[ПРИВЕДЁННЫЙ ТЕКСТ]
--

Статья опубликована в рамках: XLVI Международной научно-практической конференции «В мире науки и искусства: вопросы филологии, искусствоведения и культурологии» (Россия, г. Новосибирск, 16 марта 2015 г.)
Наука: Филология
Секция: Теория литературы. Текстология
Скачать книгу(-и): Сборник статей конференции
- Условия публикаций
- Все статьи конференции
дипломов
Статья опубликована в рамках:
Выходные данные сборника:
О ФУНКЦИОНИРОВАНИИ ФРАЗЕОЛОГИЧЕСКОЙ МЕТАФОРЫ В СОВРЕМЕННОМ СТИХОТВОРНОМ ТЕКСТЕ (НА МАТЕРИАЛЕ ПОЭЗИИ БАХЫТА КАИРБЕКОВА)
Тенбаева Алтынай Мейрбаевна
д-р филол. наук, ассоциированный профессор кафедры истории Казахстана и социально-гуманитарных дисциплин Академии, гражданской авиации, Республика Казахстан, г. Алматы
ABOUT FUNCTIONING OF PHRASEOLOGICAL METAPHORS IN MODERN POETIC TEXTS (AS EXEMPLIFIED IN BAKHIT KAIRBEKOV’S POETRY)
Altinay Tenbayeva
doctor of Philological Sciences, Associated professor of Kazakhstan History and Social and Humanitarian Disciplines Chair, Academy of Civil Aviation, Republic of Kazakhstan, Almaty
АННОТАЦИЯ
Целью данной статьи является рассмотрение развития значения фразеологической метафоры в современном поэтическом тексте. Проанализировано взаимодействие этого вида метафоры с традиционными, библейскими, пушкинскими метафорами. Показан механизм создания индивидуального текстового смысла, что свидетельствует о теоретическом потенциале объекта исследования.

--

[УСЛОВИЕ ЗАДАЧИ]
Продолжите статью о фразеологической метафоре в поэзии Бахыта Каирбекова, начав сразу после последнего предложения аннотации. Данные взяты из другого источника.

[ИСХОДНЫЕ ДАННЫЕ]
--

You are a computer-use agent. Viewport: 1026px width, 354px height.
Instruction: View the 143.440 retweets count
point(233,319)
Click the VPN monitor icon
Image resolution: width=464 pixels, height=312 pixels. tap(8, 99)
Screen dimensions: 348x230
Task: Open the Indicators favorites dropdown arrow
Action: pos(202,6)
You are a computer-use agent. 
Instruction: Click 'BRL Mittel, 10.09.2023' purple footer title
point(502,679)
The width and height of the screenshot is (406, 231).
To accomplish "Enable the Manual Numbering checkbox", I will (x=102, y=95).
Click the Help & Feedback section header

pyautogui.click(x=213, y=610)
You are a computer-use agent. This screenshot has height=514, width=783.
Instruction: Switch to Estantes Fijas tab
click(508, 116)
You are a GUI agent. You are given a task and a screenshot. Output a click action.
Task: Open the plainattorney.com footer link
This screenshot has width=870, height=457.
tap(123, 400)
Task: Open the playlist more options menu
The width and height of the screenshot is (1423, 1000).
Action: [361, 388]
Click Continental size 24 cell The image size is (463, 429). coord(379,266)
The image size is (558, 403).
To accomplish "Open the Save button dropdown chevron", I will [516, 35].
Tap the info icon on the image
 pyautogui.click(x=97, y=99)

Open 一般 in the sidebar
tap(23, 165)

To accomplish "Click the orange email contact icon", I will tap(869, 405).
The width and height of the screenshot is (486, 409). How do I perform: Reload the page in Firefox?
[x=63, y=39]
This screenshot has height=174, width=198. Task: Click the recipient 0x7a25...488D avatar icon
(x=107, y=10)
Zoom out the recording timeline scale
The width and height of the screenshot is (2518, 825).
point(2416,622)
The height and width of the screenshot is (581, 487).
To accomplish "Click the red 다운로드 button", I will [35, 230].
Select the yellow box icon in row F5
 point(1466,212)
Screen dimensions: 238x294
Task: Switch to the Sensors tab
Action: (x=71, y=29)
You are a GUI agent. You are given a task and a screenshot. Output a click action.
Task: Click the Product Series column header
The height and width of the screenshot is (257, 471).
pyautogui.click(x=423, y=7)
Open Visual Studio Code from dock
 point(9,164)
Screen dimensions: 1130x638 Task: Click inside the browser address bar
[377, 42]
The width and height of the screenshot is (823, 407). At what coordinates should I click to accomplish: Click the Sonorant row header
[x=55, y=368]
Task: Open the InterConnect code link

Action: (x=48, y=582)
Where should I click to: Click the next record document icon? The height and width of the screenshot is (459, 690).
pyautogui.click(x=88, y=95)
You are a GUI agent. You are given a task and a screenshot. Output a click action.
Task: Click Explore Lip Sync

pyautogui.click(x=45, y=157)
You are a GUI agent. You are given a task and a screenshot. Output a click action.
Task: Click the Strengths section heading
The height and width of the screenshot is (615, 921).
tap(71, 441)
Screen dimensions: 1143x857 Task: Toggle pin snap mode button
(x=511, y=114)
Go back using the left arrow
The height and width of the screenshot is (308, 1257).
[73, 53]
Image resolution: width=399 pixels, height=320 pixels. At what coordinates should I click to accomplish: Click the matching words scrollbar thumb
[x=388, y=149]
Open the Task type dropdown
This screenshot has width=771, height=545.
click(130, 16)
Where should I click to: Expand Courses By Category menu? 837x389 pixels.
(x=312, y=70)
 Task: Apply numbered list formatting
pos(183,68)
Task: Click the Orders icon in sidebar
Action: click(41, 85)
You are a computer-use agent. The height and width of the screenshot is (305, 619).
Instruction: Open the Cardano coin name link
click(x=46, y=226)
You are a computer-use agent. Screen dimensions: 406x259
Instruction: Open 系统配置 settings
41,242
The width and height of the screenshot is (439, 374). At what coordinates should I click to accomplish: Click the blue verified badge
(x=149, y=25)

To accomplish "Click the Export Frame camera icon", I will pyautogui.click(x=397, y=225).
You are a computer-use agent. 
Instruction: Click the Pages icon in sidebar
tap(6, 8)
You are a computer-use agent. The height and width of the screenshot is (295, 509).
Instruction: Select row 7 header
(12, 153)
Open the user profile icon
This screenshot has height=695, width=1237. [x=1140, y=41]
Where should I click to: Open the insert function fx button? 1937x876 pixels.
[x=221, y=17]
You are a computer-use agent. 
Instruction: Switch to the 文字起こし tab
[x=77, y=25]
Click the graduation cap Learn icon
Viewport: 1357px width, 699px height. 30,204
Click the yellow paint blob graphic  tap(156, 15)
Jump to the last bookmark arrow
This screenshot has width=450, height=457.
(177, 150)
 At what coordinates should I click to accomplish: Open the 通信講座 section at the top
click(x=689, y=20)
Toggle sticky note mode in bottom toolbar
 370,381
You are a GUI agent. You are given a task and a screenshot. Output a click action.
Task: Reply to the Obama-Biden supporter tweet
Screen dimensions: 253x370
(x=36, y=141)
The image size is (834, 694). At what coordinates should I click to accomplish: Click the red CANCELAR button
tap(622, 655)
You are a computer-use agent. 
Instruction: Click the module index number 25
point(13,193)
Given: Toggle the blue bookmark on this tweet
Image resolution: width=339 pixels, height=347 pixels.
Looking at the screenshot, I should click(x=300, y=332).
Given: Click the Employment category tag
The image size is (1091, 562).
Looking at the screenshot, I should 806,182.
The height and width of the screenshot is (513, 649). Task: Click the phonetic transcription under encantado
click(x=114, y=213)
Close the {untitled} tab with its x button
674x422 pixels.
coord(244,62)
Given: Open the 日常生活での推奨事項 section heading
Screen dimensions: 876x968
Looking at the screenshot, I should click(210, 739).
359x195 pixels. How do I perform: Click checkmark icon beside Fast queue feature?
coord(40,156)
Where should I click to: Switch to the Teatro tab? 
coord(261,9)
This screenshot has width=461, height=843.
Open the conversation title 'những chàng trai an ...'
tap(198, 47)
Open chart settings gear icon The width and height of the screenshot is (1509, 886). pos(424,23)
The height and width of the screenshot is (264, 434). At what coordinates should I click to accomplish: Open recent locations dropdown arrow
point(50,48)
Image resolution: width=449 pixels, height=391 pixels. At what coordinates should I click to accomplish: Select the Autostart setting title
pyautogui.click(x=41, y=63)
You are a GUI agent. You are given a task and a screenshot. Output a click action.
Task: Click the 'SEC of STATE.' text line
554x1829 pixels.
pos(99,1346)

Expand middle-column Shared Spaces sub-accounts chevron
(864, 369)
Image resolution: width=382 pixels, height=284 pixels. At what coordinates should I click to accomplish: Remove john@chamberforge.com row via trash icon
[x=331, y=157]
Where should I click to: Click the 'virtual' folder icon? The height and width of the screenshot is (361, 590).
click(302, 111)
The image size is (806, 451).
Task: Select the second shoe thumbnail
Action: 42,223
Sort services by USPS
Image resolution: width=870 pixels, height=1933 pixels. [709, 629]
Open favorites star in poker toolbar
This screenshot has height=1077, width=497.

--

[ОТВЕТ К ЗАДАНИЮ]
ABSTRACT
The aim of this article is to examine the value of phraseological metaphors development in the modern poetic text. The interaction between this kind of metaphor with traditional, biblical and Pushkin’s metaphors is analyzed. The mechanism of creating an individual meaning of the text is shown that indicates the theoretical potential of the research object.
Ключевые слова: фразеологическая метафора; фразеологическая единица; традиционная метафора; стихотворный текст; значение метафоры; ассоциативные связи.
Keywords: phraseological metaphor; phraseological unit; traditional metaphor; poetic text; meaning of metaphor; associative relations.
Семантический потенциал фразеологической метафоры — «базиса» образности фразеологизма — активно исследуется на современном этапе развития филологии. Ученые-лингвисты, говоря о трансформации фразеологических единиц в речи, выделяют расширенную фразеологическую метафору. «Расширенная фразеологическая метафора является одним из основных способов контекстуальной трансформации языковых единиц и характеризуется индивидуальной принадлежностью, новизной, непредсказуемостью, зависимостью от контекста, семантической и стилистической связью с базовой формой» [1, с. 33].
В данной статье нас интересует функционирование фразеологических метафор в составе метафорических конструкций стихотворного текста, а также — их взаимодействие с другими видами метафор.
Не вызывает сомнений, что поэтическая специфика усугубляет отмеченные выше особенности фразеологической метафоры. Даже беглый взгляд на современную казахскую поэзию позволяет говорить о множестве контекстуальных вариантов этого вида тропа.
К фразеологической метафоре обращается известный казахский поэт Бахыт Каирбеков. Рассмотрим несколько примеров:
Круги сужались на воде,
Пытаясь вытолкнуть обратно камень
Камень со дна души [3] («Круги сужались на воде…»)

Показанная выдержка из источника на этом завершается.